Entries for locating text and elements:
"""

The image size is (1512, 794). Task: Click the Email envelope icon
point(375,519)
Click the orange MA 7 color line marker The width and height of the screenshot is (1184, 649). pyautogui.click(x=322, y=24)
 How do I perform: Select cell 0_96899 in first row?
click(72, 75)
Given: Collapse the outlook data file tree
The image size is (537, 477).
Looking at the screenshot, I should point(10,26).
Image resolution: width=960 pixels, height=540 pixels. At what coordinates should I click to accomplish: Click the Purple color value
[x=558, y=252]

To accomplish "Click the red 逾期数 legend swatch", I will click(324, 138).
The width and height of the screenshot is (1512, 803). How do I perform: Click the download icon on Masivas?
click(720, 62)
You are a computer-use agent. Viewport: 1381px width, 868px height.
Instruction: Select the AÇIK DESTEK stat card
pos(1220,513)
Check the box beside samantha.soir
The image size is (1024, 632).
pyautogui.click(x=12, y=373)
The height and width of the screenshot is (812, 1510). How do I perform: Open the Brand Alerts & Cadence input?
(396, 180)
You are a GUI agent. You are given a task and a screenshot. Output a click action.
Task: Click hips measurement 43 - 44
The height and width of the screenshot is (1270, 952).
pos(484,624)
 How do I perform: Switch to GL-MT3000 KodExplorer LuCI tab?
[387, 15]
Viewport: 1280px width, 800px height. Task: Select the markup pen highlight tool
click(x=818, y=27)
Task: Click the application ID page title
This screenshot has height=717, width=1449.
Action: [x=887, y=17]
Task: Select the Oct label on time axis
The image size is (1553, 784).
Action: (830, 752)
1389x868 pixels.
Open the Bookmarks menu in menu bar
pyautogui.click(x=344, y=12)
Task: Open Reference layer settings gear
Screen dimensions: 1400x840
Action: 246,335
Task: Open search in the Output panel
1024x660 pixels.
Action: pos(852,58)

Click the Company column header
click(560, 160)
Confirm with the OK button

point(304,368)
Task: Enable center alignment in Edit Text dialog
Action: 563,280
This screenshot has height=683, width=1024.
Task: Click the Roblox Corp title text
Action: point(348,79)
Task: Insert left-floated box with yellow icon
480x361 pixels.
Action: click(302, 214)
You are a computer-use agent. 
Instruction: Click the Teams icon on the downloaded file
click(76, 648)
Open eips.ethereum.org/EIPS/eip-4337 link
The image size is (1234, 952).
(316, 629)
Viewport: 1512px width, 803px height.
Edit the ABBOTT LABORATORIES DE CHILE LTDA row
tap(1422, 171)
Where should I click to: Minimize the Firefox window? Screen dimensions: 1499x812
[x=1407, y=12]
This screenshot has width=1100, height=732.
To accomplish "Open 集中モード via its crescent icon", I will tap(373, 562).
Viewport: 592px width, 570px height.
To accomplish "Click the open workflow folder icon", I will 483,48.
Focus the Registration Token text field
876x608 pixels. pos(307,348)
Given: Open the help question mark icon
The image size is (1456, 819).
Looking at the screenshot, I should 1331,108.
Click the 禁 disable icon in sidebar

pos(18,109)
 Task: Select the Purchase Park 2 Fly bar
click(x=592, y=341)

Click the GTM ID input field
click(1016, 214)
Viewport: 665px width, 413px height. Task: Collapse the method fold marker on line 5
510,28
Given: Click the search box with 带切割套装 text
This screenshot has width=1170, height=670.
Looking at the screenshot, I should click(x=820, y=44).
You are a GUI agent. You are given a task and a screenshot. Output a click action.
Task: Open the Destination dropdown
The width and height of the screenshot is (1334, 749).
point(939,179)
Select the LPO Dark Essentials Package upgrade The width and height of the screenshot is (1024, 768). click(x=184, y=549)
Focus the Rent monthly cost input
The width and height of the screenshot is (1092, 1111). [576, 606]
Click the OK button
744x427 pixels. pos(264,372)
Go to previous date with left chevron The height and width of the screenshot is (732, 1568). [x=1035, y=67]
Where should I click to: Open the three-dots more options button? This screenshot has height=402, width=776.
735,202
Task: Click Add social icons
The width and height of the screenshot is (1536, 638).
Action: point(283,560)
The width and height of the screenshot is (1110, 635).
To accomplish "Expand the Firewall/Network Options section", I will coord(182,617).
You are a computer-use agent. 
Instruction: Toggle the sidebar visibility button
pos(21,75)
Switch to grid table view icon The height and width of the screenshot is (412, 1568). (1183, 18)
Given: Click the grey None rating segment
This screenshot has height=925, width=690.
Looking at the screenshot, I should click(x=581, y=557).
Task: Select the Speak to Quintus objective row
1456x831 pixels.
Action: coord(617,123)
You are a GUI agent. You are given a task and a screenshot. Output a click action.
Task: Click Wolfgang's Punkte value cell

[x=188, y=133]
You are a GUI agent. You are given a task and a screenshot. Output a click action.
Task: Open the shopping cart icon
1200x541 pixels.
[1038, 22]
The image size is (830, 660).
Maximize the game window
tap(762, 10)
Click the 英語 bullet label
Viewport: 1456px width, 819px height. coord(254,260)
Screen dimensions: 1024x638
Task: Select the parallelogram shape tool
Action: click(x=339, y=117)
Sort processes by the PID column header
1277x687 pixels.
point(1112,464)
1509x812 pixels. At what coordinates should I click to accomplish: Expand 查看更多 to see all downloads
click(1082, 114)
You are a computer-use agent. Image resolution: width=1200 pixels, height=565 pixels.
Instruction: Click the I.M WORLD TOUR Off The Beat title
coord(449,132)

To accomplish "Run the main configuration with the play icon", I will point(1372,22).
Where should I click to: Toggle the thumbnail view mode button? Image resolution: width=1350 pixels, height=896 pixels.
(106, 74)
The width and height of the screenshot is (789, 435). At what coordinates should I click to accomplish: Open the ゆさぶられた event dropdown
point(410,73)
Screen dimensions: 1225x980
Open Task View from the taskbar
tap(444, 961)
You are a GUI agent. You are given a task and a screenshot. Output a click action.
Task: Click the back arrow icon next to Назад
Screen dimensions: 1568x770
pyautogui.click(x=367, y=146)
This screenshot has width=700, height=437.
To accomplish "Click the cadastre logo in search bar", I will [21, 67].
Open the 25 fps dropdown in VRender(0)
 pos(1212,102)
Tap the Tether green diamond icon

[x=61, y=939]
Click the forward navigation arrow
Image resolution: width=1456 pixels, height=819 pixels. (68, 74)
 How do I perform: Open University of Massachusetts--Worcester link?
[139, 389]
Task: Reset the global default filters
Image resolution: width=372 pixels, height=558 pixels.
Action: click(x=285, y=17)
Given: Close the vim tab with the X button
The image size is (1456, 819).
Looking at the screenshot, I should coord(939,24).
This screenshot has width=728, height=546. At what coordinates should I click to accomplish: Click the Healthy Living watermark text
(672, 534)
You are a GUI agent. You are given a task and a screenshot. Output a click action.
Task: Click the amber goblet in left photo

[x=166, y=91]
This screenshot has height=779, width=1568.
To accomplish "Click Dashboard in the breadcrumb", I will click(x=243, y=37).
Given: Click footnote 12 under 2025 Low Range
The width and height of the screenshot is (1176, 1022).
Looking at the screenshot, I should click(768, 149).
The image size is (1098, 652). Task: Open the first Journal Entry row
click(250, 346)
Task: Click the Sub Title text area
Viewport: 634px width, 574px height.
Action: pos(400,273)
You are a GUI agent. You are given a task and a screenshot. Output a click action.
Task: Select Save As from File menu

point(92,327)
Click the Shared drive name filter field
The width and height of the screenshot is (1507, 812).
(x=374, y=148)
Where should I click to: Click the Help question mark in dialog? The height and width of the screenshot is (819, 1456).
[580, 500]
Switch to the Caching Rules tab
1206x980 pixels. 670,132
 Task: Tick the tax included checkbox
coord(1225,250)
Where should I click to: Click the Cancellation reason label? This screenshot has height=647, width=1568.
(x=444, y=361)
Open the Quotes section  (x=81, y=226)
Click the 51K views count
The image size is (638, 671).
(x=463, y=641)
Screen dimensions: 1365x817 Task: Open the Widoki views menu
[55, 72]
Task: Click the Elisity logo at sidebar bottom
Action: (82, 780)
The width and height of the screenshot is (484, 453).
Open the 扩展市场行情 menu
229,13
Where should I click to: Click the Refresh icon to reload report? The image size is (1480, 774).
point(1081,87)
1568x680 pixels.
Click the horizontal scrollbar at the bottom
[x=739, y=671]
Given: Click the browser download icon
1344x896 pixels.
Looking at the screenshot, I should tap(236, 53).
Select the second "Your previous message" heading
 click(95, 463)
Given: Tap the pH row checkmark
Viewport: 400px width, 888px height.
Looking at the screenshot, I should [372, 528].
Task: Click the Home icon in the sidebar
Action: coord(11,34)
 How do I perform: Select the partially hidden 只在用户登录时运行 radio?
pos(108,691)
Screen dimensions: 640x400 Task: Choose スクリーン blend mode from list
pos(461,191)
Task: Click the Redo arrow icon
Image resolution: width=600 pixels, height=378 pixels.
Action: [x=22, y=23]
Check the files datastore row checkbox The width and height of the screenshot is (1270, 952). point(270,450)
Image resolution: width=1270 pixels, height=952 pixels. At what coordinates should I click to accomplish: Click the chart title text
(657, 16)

"""

_EXERCISE OBJECTIVE_
Could you output the lines of the listing exactly as they appear, starting with the line that contains "How do I perform: Select the" and continuing through the end of the listing?

_SOLUTION_
 How do I perform: Select the partially hidden 只在用户登录时运行 radio?
pos(108,691)
Screen dimensions: 640x400 Task: Choose スクリーン blend mode from list
pos(461,191)
Task: Click the Redo arrow icon
Image resolution: width=600 pixels, height=378 pixels.
Action: [x=22, y=23]
Check the files datastore row checkbox The width and height of the screenshot is (1270, 952). point(270,450)
Image resolution: width=1270 pixels, height=952 pixels. At what coordinates should I click to accomplish: Click the chart title text
(657, 16)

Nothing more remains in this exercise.